Besides, in this embodiment, as shown in FIG. 2 and FIG. 3A, the claw member 120 has a hanging portion 126 located between the lock pin portion 122 and the fixed end portion 124, and the hanging portion 126 is bent more upward than the lock pin portion 122 and the fixed end portion 124. The hanging portion 126 of the claw member 120 is hung on the second shaft portion 134 and enables the operation piece 130 to connect the claw member 120 through the second shaft portion 134. The fixed end portion 124 extends downward relative to the hanging portion 126 and passes through the fixed through hole 117 and is secured in the slider body 110, while the lock pin portion 122 extends downward relative to the hanging portion 126 and passes through the lock through hole 116 and extends to the interior of the slider body 110, so that the lock pin portion 122 and the fixed end portion 124 are positioned closer to the lower side than the second shaft portion 134. As such, when the operation piece 130 lifts the hanging portion 126 of the claw member 120 through the second shaft portion 134, the lock pin portion 122 of the claw member 120 moves upward relative to the slider body 110 and thus moves out from the interior of the slider body 110 to release the locked state. However, in other embodiments not shown in the drawings, the claw member 120 can penetrate the second shaft portion 134 (for instance, a slot is positioned in the second shaft portion 134), or a limiting structure is positioned at a higher portion of the operation piece 130 than the second shaft portion 134 to limit top and bottom positions of the claw member 120, thereby ensuring the claw member 120 to be connected to the second shaft portion 134 more reliably and easier to lift. The connection manner (the lifting manner) of the claw member 120 and the second shaft portion 134 of the operation piece 130 should not be construed as a limitation in the disclosure and can be adjusted according to actual needs.

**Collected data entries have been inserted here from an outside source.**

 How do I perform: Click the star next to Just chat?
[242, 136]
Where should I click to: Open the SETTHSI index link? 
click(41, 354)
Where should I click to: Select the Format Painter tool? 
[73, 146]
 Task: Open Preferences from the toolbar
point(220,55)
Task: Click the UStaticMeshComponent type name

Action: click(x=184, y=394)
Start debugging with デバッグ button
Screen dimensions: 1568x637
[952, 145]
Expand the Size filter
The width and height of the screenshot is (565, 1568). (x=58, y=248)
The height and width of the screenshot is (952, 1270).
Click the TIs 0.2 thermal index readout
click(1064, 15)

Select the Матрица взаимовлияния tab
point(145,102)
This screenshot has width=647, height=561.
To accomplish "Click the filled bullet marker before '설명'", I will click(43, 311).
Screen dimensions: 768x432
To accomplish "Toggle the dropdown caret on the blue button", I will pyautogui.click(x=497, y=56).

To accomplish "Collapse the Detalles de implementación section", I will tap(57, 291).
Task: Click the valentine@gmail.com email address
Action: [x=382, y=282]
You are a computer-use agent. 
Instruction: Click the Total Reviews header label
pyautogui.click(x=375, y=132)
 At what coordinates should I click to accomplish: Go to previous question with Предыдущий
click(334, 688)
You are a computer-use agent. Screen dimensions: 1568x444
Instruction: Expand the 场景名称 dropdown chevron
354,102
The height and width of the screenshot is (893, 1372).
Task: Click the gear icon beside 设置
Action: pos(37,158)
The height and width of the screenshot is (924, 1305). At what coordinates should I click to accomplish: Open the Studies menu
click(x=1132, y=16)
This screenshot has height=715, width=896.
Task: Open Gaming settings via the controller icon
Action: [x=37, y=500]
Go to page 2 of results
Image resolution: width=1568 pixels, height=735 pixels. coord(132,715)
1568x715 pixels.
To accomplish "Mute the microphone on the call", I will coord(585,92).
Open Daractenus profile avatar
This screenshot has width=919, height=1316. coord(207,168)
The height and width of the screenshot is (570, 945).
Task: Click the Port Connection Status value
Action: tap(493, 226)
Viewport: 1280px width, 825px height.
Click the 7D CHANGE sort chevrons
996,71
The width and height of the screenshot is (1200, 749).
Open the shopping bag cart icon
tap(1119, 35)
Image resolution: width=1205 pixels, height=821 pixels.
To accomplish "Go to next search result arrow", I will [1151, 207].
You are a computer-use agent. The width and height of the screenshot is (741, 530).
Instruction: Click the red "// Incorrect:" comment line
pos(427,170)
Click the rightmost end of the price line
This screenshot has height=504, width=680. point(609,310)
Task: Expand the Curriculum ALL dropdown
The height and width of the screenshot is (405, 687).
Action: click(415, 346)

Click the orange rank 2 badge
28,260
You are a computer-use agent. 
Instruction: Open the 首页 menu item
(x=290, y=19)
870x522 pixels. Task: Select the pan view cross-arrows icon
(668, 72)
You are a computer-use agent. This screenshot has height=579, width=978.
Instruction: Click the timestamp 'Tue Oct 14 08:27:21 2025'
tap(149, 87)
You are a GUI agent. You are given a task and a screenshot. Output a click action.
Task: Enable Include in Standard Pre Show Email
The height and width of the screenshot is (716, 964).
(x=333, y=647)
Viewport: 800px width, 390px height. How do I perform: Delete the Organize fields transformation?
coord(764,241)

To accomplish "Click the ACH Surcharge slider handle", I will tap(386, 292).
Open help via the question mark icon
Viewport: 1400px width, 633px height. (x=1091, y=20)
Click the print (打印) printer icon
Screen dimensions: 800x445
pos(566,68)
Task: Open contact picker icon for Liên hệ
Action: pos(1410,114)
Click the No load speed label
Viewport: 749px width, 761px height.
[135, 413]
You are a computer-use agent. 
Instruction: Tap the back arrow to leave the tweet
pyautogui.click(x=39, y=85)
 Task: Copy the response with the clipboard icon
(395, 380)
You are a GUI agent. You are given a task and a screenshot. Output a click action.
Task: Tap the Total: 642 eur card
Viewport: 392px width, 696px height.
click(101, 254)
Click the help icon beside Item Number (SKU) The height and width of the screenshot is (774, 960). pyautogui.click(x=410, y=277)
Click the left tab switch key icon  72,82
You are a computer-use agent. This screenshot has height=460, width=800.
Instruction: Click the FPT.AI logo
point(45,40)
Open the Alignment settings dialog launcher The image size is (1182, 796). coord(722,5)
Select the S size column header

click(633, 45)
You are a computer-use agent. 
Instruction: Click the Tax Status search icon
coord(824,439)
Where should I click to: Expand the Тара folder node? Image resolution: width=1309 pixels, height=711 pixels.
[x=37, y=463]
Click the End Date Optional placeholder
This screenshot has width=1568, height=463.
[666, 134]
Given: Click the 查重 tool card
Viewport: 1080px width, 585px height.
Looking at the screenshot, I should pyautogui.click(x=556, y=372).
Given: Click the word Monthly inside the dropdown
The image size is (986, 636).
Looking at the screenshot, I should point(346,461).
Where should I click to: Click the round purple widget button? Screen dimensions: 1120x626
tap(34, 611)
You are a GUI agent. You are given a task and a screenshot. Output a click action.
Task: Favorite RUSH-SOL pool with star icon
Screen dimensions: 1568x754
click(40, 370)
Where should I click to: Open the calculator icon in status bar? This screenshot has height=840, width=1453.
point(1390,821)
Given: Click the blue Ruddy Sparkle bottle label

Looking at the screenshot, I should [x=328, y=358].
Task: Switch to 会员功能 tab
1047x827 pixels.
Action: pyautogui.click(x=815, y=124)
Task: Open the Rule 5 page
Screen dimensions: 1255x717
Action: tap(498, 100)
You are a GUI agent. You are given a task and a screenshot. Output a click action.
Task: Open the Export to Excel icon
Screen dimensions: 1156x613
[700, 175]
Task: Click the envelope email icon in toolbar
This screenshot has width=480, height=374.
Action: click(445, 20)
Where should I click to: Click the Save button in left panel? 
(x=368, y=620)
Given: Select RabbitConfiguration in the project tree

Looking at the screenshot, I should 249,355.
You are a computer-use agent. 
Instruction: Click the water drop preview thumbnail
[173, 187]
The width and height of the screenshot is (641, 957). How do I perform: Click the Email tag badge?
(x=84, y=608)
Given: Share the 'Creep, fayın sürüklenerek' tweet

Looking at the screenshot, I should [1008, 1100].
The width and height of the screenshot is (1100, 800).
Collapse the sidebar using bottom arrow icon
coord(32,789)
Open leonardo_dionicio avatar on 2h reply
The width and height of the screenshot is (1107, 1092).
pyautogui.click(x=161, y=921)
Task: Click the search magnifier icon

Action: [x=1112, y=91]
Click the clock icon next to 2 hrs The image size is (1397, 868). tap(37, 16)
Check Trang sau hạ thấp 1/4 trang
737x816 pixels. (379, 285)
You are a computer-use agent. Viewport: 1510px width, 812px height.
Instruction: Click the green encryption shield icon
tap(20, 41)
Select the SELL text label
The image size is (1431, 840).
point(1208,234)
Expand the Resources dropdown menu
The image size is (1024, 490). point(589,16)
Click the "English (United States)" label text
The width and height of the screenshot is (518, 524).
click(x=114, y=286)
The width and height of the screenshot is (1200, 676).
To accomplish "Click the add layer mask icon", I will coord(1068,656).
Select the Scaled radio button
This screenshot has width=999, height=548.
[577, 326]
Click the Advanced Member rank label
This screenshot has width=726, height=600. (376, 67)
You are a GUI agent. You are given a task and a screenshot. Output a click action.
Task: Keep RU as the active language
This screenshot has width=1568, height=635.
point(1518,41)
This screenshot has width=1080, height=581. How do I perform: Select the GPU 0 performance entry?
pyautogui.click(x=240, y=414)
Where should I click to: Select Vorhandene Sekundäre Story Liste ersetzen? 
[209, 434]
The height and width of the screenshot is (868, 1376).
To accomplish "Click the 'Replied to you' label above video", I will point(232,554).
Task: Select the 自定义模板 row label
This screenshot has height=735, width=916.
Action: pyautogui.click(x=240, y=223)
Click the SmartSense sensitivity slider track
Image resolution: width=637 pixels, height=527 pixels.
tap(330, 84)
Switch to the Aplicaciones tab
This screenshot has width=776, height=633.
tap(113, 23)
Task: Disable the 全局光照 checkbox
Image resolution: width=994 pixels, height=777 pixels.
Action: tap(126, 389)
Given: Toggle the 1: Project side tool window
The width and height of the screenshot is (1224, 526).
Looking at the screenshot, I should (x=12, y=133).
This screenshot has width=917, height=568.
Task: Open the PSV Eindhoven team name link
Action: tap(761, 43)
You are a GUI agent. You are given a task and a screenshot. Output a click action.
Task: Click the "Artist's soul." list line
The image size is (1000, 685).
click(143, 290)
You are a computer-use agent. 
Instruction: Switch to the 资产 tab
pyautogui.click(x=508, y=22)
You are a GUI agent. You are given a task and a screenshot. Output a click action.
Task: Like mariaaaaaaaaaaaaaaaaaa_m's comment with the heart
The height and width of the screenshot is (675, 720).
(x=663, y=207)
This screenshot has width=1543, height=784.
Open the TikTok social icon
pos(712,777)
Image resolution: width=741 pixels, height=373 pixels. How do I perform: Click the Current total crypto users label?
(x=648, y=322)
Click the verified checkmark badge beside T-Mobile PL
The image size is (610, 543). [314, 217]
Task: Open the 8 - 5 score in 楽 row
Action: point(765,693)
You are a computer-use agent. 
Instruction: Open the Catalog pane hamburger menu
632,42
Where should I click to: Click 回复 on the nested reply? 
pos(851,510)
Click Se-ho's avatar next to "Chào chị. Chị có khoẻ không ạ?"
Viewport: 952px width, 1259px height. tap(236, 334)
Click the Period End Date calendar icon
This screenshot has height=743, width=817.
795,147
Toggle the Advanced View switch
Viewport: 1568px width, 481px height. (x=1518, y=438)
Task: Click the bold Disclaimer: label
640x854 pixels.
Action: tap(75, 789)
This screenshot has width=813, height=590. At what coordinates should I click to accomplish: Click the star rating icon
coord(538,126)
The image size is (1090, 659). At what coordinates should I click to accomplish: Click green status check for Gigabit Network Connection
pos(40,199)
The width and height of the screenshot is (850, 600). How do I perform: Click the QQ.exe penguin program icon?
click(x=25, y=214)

Additionally, in this embodiment, as shown in FIG. 2 and FIG. 3A, the operation piece 130 is, for instance, formed by die-casting a metal material or composed of a resin material (which should not be construed as limitations). The operation piece 130 is installed on an upper surface of the upper wing plate 111 of the slider body 110, so that the operation piece 130 can be easily operated from an appearance side of the slider 100 (i.e., one side corresponding to the upper wing plate 111). Here, the operation piece 130 has a front end portion P1 corresponding to the front end E1 of the slider body 110 and a rear end portion P2 corresponding to the rear end E2 of the slider body 110 and is shaped as a thin sheet. An operation portion 136 configured to release the locked state is positioned at the front end portion P1 of the operation piece 130. The second shaft portion 134 is positioned on the rear end portion P2, and the first shaft portion 132 is located closer to the front end portion P1 than the second shaft portion 134 (that is, the first shaft portion 132 is positioned between the operation portion 136 and the second shaft portion 134). In an embodiment of the disclosure, the operation portion 136 of the operation piece 130 is shaped as a rectangle in a width direction of the slider body 110, and the front end portion P1 of the operation piece 130 is equipped with a finger gripping portion 138 (i.e., corresponding to the operation portion 136), which allows easier operation on the operation portion 136 of the operation piece 130.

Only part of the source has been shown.